What Lies Beyond The Rainbow
“So you don’t have any ‘normal’ friends?” he asked, straight-faced. And the room fell silent. This was possibly his first encounter with a gay person, and as my friend’s — let’s call him Amit — living room stood still for a good minute, I held my breath, expecting Amit to cut him down with a single, well-placed remark. Instead he calmly replied: “Well, all my friends are ‘normal’, and some of them happen to be gay.”
This exchange took place over three years ago, and I was reminded of it on September 6th when the Supreme Court passed its landmark verdict on Section 377. With a single judgment, the judiciary had changed the way people will look at the LGBTQ community going forward, just like Amit’s sincere and cool response had done with his straight guest back then. And so, in the wake of the Supreme Court’s reading down of some parts of the infamous Section 377, I began to reflect on what has really happened.
I’m inclined to compare it to the Dowry Prohibition Act of 1961. I find them somewhat similar — in the way they affect the subjects they address. Dowry was, and still is, widely practiced in India. As is the persecution of sexual minorities. And both are, according to scholars, fairly recent practices that took root in the 18th and 19th centuries. You only need to read the brilliant Devdutt Pattanaik’s writings on homosexuality in Hindu mythology to get a glimpse into how liberally one of India’s majority religions viewed the practice. But for now, what interests me are the aftereffects of the Dowry Prohibition Act.
Why? Because in spite of its very real failings, the DPA has enjoyed some social and cultural success over time. True, people didn’t magically stop giving or receiving dowry in 1961. And the newly amended Section 377 will not immediately erase all ignorance about the LGBTQ community, nor will it sensitise people towards their struggles in a second. But like the DPA, it will be a constant reminder that they are, by definition, going against the law.

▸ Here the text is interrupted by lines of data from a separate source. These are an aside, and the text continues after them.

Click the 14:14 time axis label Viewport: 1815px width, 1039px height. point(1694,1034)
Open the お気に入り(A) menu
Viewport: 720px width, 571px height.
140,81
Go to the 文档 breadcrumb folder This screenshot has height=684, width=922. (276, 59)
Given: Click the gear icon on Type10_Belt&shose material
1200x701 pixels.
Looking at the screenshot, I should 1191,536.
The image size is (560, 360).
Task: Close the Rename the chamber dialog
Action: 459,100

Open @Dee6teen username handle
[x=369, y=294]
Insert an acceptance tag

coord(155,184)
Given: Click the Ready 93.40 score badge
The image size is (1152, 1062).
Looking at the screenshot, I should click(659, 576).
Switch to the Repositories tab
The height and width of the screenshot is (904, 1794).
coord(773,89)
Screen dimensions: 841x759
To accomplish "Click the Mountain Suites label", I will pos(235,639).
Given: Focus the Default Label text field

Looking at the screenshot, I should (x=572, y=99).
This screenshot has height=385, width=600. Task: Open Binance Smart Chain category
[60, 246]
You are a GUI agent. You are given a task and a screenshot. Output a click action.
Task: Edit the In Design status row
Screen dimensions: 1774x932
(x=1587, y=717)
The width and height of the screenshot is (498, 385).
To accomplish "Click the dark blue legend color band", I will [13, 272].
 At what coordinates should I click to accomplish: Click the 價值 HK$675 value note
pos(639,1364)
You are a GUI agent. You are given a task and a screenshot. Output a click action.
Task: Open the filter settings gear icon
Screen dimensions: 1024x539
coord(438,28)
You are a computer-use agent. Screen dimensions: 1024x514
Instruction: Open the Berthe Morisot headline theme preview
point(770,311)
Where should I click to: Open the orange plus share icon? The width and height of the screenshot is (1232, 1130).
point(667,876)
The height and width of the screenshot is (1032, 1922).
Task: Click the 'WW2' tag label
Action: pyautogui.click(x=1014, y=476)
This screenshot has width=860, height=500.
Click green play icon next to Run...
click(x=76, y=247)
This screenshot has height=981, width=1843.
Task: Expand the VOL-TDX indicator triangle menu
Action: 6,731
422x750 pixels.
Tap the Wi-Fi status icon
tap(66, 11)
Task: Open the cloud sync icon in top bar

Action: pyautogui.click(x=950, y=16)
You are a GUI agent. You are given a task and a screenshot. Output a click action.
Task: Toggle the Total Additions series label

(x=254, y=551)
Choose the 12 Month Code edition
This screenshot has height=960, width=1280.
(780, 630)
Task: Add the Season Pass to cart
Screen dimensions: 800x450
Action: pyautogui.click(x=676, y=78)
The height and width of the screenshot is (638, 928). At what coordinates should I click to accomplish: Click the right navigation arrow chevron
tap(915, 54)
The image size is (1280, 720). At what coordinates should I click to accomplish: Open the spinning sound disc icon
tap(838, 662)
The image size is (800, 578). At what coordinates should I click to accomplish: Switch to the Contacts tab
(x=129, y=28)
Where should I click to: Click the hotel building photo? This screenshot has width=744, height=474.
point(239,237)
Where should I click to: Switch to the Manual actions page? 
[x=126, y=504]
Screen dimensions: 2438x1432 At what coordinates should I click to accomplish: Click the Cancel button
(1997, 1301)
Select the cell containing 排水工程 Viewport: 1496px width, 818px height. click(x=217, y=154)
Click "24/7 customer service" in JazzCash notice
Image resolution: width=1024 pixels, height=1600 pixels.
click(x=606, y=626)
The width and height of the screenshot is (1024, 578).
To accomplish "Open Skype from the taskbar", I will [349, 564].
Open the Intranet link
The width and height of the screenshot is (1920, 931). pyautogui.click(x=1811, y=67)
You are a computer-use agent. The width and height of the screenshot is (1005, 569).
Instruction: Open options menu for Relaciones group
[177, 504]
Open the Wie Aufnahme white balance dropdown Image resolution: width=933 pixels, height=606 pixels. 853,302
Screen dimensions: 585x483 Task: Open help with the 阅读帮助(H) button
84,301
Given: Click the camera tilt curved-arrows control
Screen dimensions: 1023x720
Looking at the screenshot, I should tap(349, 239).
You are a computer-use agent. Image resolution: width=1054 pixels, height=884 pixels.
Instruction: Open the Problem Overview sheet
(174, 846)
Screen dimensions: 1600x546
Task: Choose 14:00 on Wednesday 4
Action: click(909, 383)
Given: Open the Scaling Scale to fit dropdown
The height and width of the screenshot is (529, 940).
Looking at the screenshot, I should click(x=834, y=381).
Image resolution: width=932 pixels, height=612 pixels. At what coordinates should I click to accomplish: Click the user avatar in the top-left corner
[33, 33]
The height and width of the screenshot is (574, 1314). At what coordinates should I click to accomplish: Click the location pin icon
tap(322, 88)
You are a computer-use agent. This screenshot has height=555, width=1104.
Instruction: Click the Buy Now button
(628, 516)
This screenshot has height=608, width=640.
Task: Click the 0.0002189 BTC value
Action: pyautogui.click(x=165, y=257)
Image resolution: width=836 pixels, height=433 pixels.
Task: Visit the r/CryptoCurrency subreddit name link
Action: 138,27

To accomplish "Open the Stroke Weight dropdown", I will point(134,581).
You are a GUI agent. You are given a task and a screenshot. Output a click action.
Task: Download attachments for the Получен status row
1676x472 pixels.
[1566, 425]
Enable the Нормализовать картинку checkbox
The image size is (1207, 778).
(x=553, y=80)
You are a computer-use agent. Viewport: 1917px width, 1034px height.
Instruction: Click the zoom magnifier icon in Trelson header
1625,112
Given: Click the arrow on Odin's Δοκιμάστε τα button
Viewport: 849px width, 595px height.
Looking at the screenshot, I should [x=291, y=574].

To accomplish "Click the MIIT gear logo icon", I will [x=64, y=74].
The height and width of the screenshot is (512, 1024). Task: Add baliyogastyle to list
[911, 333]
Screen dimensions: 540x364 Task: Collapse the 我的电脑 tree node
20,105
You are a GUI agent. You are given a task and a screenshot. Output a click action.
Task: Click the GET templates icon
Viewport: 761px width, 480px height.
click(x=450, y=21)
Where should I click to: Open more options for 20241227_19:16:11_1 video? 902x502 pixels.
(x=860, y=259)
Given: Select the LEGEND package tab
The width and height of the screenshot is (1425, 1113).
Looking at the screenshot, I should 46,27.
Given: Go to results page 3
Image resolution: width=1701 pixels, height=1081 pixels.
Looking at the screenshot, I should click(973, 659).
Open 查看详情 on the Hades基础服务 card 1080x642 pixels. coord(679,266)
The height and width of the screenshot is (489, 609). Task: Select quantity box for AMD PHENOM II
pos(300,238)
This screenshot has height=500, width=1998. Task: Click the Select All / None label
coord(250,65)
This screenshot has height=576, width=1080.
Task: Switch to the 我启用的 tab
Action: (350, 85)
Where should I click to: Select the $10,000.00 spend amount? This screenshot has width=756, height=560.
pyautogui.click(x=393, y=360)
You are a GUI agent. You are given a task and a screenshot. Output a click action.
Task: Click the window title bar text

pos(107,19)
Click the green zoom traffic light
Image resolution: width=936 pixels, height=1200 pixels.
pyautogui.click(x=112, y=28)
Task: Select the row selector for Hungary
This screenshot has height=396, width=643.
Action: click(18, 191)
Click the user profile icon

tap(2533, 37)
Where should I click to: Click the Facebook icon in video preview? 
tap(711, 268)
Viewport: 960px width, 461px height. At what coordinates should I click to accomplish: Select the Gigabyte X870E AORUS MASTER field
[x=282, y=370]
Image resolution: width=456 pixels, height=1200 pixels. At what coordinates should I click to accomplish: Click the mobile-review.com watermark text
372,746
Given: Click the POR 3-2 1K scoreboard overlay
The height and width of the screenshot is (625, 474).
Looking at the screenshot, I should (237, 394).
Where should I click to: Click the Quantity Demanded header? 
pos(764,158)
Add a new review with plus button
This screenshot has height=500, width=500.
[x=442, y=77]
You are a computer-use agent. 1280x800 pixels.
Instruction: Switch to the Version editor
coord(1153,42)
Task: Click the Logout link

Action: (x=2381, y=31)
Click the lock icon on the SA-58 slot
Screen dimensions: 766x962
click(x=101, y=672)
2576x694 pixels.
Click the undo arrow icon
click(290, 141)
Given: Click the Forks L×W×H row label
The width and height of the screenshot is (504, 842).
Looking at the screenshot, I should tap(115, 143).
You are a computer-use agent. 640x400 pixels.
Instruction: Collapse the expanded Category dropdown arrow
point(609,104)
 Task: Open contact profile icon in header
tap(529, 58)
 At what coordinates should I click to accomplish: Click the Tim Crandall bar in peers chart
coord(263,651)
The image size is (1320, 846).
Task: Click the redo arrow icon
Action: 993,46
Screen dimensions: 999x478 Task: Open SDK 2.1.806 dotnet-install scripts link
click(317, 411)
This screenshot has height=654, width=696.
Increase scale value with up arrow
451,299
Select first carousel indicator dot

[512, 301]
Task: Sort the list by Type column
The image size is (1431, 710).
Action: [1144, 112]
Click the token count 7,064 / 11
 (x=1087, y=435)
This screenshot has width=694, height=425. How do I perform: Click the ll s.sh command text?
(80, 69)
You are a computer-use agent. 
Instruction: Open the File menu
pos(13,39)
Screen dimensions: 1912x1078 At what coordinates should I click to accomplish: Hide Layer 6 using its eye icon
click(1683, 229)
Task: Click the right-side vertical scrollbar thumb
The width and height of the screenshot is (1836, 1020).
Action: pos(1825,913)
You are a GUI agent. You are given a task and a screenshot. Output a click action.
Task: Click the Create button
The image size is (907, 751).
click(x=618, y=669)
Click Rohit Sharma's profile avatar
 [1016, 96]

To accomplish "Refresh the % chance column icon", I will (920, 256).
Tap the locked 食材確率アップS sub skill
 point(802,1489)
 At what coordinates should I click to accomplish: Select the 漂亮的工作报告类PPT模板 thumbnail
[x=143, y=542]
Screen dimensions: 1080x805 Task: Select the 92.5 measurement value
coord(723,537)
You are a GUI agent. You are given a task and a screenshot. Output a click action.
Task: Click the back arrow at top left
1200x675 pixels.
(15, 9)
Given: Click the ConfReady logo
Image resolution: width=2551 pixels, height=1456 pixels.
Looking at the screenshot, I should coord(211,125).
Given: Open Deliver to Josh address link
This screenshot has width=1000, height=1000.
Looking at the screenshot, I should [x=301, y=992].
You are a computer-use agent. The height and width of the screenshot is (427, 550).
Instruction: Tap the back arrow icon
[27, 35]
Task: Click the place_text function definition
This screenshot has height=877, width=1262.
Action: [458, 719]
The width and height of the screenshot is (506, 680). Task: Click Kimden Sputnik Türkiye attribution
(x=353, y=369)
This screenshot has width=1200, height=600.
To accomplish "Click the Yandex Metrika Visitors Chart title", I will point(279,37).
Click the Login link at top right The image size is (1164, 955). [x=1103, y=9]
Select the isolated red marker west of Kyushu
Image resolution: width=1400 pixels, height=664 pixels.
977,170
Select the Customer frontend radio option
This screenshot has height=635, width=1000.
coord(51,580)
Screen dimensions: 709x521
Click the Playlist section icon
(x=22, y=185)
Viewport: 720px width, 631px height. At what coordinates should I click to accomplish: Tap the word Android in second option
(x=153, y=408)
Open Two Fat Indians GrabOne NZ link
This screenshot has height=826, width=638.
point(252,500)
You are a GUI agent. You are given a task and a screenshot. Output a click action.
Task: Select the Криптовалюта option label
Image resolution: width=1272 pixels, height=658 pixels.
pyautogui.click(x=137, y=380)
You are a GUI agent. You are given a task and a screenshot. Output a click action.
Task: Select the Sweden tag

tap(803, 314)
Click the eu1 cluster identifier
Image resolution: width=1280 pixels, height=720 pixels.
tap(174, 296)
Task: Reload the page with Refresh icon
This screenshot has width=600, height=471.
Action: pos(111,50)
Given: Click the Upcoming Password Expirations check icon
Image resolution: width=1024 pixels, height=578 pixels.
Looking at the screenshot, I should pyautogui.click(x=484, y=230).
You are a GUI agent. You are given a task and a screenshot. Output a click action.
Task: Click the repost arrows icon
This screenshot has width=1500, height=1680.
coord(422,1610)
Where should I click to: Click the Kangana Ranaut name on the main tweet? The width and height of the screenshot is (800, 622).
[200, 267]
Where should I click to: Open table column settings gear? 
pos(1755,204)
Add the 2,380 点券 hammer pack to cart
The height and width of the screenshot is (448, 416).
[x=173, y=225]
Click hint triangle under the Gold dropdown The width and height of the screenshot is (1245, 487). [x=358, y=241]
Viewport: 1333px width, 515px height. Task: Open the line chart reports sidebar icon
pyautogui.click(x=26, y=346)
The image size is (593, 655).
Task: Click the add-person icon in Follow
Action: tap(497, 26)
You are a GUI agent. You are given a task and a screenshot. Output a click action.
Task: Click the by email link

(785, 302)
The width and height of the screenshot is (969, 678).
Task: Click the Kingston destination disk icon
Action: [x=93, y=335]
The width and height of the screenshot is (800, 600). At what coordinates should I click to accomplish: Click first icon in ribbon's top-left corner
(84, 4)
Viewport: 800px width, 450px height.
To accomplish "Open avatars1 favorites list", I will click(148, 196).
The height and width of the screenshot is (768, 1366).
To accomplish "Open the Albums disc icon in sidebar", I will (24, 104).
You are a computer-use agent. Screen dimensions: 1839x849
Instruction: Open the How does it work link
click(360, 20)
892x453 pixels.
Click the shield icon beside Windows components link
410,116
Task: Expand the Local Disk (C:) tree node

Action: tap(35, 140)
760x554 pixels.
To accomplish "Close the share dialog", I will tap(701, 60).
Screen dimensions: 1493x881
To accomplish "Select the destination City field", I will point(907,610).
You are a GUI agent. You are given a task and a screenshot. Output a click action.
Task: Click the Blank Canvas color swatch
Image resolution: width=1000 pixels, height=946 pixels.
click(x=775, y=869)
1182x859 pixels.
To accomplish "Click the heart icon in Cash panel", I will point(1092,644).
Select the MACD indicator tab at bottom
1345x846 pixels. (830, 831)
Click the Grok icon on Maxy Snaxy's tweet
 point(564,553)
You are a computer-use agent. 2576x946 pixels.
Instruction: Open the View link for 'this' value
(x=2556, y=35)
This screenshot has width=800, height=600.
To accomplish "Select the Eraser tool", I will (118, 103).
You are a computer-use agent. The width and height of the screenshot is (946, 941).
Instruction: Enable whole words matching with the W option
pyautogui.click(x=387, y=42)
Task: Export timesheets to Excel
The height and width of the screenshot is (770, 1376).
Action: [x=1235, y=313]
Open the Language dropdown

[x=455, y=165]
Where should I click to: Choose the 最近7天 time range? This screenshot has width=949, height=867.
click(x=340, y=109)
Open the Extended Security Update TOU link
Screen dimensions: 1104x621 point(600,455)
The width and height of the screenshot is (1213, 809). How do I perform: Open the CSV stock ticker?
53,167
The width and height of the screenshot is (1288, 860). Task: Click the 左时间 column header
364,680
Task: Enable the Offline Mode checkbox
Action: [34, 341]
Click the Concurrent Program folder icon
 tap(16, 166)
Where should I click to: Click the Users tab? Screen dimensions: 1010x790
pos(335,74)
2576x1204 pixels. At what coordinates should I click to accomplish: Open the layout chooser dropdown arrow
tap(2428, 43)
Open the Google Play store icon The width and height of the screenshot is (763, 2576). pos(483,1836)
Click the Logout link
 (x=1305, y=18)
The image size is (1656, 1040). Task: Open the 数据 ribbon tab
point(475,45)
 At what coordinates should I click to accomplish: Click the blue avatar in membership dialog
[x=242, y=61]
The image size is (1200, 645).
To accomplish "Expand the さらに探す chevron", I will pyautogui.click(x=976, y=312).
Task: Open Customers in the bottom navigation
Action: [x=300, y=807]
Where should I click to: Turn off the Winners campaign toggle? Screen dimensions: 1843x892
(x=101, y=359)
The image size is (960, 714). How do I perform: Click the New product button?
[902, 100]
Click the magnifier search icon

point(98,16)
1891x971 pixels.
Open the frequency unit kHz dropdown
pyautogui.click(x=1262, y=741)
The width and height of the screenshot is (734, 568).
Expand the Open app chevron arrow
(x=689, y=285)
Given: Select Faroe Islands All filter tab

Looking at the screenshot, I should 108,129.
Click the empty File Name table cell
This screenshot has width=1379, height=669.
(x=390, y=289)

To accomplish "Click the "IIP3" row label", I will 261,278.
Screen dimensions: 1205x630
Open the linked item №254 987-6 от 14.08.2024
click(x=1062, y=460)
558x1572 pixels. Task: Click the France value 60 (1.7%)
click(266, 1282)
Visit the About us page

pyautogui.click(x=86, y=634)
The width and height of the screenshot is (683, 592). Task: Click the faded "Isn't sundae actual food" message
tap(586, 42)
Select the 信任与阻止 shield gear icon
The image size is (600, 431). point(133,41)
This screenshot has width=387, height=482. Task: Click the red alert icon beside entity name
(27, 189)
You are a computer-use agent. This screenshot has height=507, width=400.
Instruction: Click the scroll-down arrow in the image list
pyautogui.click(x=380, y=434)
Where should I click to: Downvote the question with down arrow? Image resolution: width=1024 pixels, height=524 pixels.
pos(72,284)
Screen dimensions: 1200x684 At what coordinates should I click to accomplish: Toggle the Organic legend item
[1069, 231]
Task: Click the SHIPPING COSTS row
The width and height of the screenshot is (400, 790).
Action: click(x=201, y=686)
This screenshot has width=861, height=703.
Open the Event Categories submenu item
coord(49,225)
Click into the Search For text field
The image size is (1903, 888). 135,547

Today, when two families discuss marriage, the words ‘gift’, ‘exchange’, ‘len-den’, ‘assets’, are used…couched in the practicality of two young people needing to set up their own household. But it’s tenuous territory, and you don’t want to seem like you’re asking for dowry—in essence, making it a shameful thing to do.
Similarly, the reading down of those aspects of Section 377 that criminalised supposedly deviant sexual behaviour (yes even for straight people) sets a moral precedent for the country at large, and for law enforcers in particular. Now, by law, no adult belonging to the LGBTQ community can be harassed or accused because of their private, consensual sexual acts. But like the DPA, its application and execution will take time.
So, what are the steps ahead? In 2009, when the Delhi High Court had decriminalized Section 377 in the state, it led to important conversations within the community. Many people came out to their families, and we saw a surge in public participation in the capital’s Gay Pride parade. The fact that it was no longer criminal to be who you are emboldened many LGBTQ persons to claim the identities they had been forced, even trained, to hide. But that dream ended in 2013 when the Supreme Court overturned that ruling, and even Reuters reported an upsurge in violence against sexual minorities afterwards. In effect, the law had protected them, for however short a while.
Now, with Section 377 corrected by the country’s apex judicial body, that process will begin again. Already, social media is flooded with pictures, messages, and even memes celebrating the verdict. And though same-sex marriage is still not legalized, it is now a distinct possibility that can be explored in the future. In mainstream media, we have already seen the path-breaking covers of one of India’s most widely-read magazines, India Today. The fortnightly publication recently featured fashion designer Suneet Varma and his partner Rahul Arora on its English-language edition’s cover, while the Hindi edition had entrepreneur Mallika Vadehra and her partner Cynthia Marquez. These covers are replicated on all of India Today’s regional-language editions as well, taking the conversation into the homes of millions of Indians. But a lot still remains to be done, and not just in terms of generating acceptance.
One main concern that emerged as soon as news of the Supreme Court’s verdict spread across the country was that it wouldn’t apply to Jammu & Kashmir. To me, this trumps the issue of same sex marriage for now. Because under Article 370 of the Indian Constitution, J&K has a ‘special status’ that allows its criminal cases to be tried under their own, unique, Ranbir Penal Code (RPC). This also includes Section 377, exactly as it existed in the Indian Penal Code (IPC) till 6th September. But unfortunately, the corrections made to it in the Indian constitution don’t automatically extend to J&K.
Activist and ally Shuddhabrata Sengupta summed it up eloquently: “I am not for a moment saying that the partial autonomy of the legal system within J&K is a bad thing. But it is also important to realize that the maintenance of bad colonial-era laws framed within the RPC is also an instrument of occupation,”— exactly like it was for India when it was introduced in 1861 by the British. He adds that the freedom that Kashmiri people seek must be equal for everyone, straight or queer. And in a sense, that’s what the LGBTQ community across the country yearns for. The freedom that comes with equality. And it’ll come, but slowly, with a lot of effort, and with patience. So now, we get to work.